● What is required
Reproduce the listing verbatim from the line with "This screenshot has height=371, width=579." up to and including the line with "click(x=277, y=65)".

Entries for locating text and elements

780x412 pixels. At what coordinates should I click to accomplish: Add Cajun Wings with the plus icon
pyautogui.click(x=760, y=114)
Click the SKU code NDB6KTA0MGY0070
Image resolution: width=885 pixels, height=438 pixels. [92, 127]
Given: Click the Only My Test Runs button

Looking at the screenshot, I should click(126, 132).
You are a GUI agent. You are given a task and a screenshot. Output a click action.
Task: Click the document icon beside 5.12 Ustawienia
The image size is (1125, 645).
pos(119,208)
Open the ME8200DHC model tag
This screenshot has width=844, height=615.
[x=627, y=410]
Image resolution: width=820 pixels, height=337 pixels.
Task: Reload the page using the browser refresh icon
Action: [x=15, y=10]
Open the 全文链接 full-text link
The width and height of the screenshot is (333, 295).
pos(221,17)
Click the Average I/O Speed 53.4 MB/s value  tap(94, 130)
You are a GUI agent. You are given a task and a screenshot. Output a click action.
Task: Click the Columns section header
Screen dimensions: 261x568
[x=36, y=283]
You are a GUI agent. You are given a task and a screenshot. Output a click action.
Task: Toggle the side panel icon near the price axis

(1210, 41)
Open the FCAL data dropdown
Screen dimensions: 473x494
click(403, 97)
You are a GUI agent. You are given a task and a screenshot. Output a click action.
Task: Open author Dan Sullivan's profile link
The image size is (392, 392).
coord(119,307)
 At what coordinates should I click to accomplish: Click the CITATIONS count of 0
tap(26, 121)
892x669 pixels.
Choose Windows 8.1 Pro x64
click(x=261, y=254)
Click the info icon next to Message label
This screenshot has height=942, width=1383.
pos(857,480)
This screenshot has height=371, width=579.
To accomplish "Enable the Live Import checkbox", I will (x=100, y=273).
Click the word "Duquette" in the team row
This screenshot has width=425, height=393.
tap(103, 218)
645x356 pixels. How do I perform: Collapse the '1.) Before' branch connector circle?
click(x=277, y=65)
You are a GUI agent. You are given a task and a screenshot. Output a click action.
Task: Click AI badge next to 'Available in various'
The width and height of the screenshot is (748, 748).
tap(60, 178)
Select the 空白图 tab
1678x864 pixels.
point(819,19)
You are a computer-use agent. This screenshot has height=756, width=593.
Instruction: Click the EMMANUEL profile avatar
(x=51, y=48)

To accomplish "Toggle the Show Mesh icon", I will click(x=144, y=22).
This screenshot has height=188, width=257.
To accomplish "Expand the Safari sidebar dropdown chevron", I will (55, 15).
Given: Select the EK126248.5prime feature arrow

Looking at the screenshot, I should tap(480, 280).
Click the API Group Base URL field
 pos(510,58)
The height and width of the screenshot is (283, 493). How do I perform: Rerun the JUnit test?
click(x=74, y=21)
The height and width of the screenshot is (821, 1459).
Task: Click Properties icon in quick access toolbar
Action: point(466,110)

● Answer for the task
This screenshot has height=371, width=579.
To accomplish "Enable the Live Import checkbox", I will (x=100, y=273).
Click the word "Duquette" in the team row
This screenshot has width=425, height=393.
tap(103, 218)
645x356 pixels. How do I perform: Collapse the '1.) Before' branch connector circle?
click(x=277, y=65)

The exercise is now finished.